◆ **Required work**:
Start at the line with "About Us (143, 1596)" in the records below, stop at the line with "2024年2月 (9, 2482)", and return every line in that span exactly, the two end lines included.
════
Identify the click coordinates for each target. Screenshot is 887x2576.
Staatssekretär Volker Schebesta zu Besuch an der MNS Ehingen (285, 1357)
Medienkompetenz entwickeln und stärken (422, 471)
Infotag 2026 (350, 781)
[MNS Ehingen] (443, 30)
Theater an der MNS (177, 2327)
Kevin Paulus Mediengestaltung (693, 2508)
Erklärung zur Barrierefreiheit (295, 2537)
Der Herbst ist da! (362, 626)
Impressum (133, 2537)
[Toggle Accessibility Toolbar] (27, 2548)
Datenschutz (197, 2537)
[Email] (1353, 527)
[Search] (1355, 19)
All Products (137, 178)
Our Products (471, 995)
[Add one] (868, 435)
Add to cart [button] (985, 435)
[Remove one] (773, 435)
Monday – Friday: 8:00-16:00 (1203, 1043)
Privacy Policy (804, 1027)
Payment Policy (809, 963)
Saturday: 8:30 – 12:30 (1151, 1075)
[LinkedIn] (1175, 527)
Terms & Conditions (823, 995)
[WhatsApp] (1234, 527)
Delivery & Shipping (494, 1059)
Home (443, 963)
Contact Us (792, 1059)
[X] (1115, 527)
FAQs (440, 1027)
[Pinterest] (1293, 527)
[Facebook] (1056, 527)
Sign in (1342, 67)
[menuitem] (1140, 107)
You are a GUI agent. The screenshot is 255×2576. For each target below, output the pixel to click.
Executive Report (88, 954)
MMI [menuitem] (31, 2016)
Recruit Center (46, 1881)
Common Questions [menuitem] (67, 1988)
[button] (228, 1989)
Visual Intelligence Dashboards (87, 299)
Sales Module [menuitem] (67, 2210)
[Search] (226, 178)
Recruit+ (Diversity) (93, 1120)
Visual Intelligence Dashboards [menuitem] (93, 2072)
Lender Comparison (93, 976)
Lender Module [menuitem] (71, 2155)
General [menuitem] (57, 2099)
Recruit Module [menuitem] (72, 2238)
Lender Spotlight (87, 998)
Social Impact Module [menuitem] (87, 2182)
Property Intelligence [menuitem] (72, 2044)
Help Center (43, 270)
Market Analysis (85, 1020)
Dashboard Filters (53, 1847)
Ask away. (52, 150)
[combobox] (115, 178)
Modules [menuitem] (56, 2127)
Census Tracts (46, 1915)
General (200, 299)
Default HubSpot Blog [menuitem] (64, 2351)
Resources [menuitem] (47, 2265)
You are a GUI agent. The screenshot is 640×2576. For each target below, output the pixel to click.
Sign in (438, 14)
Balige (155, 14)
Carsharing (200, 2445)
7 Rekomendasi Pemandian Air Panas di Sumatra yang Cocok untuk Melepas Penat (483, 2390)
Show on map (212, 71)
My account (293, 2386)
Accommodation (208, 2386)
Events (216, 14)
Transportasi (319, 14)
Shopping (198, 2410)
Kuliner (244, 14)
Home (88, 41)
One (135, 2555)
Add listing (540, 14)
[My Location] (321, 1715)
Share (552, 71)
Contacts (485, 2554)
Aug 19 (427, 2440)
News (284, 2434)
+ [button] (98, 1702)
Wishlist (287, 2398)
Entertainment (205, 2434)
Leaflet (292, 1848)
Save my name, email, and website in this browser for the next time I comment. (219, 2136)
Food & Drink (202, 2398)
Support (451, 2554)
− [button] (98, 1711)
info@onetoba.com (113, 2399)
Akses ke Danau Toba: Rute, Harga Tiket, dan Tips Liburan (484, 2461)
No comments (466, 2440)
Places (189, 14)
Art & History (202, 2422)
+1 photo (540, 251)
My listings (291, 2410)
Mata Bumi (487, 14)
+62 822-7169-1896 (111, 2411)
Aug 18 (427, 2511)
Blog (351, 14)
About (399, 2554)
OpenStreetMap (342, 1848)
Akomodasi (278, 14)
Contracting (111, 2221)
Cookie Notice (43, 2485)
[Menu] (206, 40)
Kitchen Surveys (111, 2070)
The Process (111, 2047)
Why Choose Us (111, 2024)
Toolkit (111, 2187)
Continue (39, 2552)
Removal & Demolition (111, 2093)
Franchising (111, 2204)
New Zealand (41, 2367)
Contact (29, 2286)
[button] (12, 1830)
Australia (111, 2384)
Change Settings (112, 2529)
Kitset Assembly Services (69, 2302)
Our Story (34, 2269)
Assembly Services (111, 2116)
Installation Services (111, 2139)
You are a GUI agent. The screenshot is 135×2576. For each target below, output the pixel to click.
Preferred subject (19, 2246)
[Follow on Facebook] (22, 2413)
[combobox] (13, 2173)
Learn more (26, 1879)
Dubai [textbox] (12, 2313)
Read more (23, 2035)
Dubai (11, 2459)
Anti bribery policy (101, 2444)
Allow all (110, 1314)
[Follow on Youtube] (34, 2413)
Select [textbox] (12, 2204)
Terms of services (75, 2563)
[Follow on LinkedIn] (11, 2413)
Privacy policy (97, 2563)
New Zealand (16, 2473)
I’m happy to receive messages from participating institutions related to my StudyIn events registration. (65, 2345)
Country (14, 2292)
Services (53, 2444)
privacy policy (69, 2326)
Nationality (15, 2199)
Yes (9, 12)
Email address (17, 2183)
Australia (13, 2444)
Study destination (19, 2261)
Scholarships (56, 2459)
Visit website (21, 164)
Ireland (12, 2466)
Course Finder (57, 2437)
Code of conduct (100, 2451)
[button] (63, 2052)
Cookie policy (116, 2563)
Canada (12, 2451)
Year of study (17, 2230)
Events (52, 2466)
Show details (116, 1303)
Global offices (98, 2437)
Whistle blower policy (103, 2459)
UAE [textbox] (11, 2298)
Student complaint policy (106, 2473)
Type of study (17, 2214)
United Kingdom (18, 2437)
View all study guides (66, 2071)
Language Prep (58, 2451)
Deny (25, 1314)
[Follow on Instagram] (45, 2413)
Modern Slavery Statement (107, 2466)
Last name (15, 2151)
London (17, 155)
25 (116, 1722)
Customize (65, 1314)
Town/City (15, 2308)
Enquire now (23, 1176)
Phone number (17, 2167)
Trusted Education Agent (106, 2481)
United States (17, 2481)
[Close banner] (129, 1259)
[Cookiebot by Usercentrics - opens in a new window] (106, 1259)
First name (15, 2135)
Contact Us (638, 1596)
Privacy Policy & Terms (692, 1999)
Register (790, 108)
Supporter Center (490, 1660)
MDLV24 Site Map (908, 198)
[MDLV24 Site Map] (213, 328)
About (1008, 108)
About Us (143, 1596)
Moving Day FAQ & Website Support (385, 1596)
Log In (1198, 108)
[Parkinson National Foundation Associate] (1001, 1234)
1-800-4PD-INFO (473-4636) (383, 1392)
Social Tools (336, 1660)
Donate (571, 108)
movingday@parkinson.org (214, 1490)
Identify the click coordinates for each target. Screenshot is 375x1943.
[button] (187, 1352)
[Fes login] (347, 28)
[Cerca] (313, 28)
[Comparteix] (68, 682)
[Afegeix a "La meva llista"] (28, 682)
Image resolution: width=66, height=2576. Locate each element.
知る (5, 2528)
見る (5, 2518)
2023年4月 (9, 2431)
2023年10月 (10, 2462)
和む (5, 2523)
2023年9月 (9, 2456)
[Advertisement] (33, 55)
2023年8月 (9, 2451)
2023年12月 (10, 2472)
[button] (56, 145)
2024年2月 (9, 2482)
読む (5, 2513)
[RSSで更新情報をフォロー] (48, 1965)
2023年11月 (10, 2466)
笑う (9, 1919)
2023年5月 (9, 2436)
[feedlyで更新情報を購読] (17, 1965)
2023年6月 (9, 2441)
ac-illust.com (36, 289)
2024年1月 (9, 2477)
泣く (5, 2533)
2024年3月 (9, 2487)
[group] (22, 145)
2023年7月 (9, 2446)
════
◆ **Expected output**:
About Us (143, 1596)
Moving Day FAQ & Website Support (385, 1596)
Log In (1198, 108)
[Parkinson National Foundation Associate] (1001, 1234)
1-800-4PD-INFO (473-4636) (383, 1392)
Social Tools (336, 1660)
Donate (571, 108)
movingday@parkinson.org (214, 1490)
Identify the click coordinates for each target. Screenshot is 375x1943.
[button] (187, 1352)
[Fes login] (347, 28)
[Cerca] (313, 28)
[Comparteix] (68, 682)
[Afegeix a "La meva llista"] (28, 682)
Image resolution: width=66, height=2576. Locate each element.
知る (5, 2528)
見る (5, 2518)
2023年4月 (9, 2431)
2023年10月 (10, 2462)
和む (5, 2523)
2023年9月 (9, 2456)
[Advertisement] (33, 55)
2023年8月 (9, 2451)
2023年12月 (10, 2472)
[button] (56, 145)
2024年2月 (9, 2482)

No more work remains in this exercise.